Near the top of the list for the Office of College Communications is the launch of a new look for the Metro State website in September.
The website’s new appearance, vetted through the Communications Advisory Council, President’s Cabinet and the College’s Web Authors Group, is one of only six designs since the College established itself on the Web in 1996.
Interim Senior Marketing Director Keo Frazier says, “We are taking advantage of technology to accurately reflect who we are in a design that showcases Metro State—online—as the excellent, engaging and innovative institution that we are.”
Frazier notes that while the appearance of the website will change, the information architecture, or structure of the website, will not. “You’ll still be able to click on the same links and get to the same pages.”

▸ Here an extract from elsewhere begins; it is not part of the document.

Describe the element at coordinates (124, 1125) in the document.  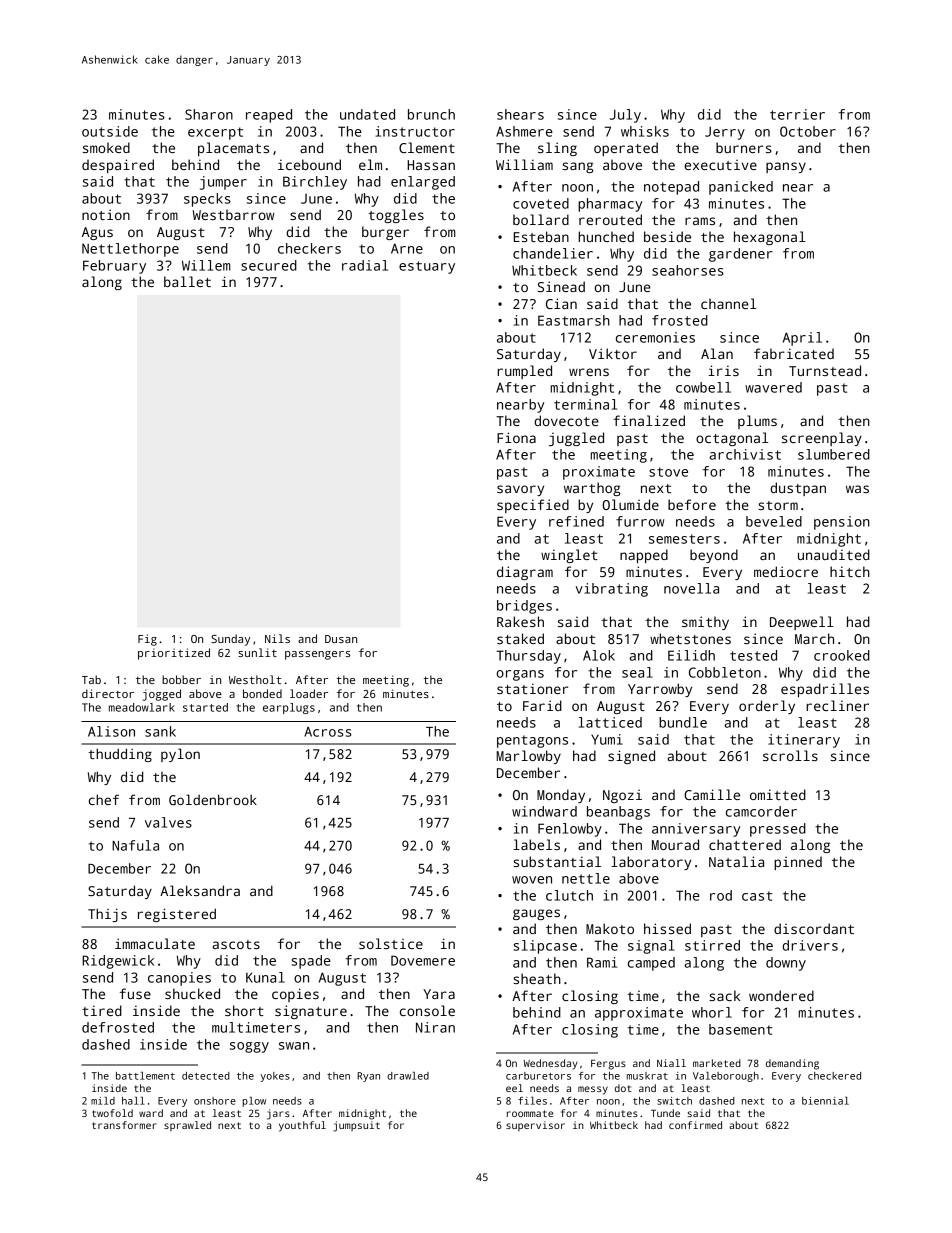
I see `transformer` at that location.
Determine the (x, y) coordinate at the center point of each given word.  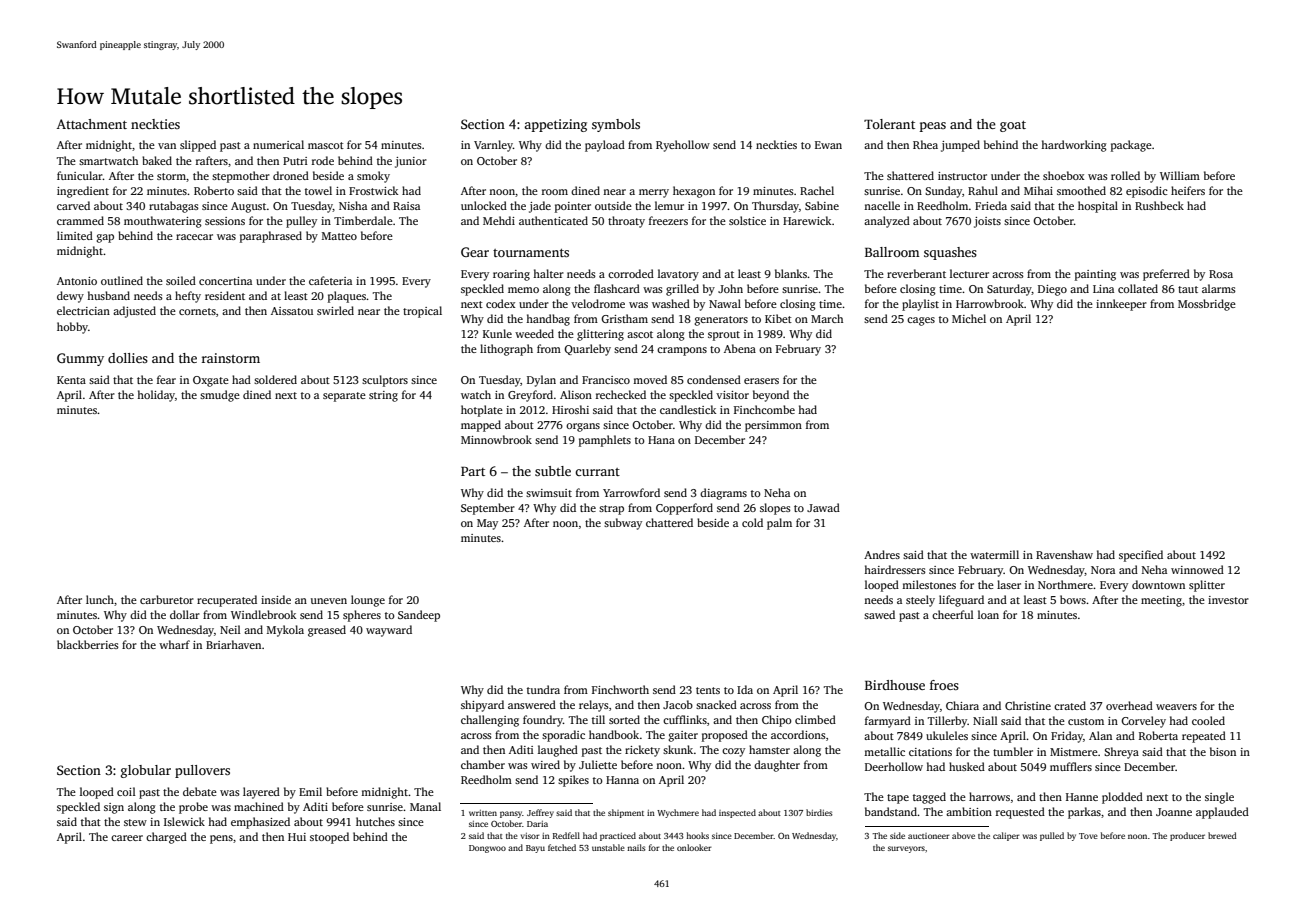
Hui (297, 837)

She says the new look, based on directional data gleaned from focus group feedback on earlier projects, will:
- Engage the user
- Appeal to the College’s target audience
- Simplify the navigation
- Help to tell the Metro State story
To bring faculty, staff and students into the excitement of launching a new look, the office has kicked off a “Website Makeover Contest” where participants are asked to guess the years of previous designs, and then post their answers on Facebook. Those who do will be entered into a drawing for the grand prize, a video camera. The contest runs today through Sept. 6.
Web Content Management System (WCMS) Update
The website makeover is coming to fruition at a pivotal stage in the implementation of the College’s Web Content Management System (WCMS) initiative, announced in October 2010.
“It’s great timing,” says Director of Web Communications Chris Mancuso, whose team is working with the Educational Technology Center (ETC) to migrate nearly 10,000 pages from academic and administrative sites into the new system by September 2012. College Communications will work with administrative departments on their websites, while ETC will work with academic departments on theirs.
“Under the Rightsizing with Technology initiative (which ended June 30), we were able to set in place new hardware and software allowing us to move forward with new features and functionality,” he says. “The new content management software called Site Manager will allow departments to edit and manage their own websites in a much simpler way, and using any Web browser.”
Features of Site Manager include a new events calendar, RSS feeds, search-engine marketing capabilities, social media sharing and easy-to-use templates for nontechnical users.
Michael Erskine, the ETC’s senior web developer and project manager, says “The ETC has worked with nearly every academic department in various capacities to help them create and maintain an effective Web presence, and will continue to do so with the new toolset,” he says.
Once Site Manager “is made available to academic departments, we plan to work closely with each department that chooses to migrate, to ensure a successful transition and a thoughtful deployment of the new tools available to them,” Erskine adds. “While there may be some challenges, overall, academic departments will find numerous benefits when moving to Site Manager, such as approval workflows and more efficient account management.”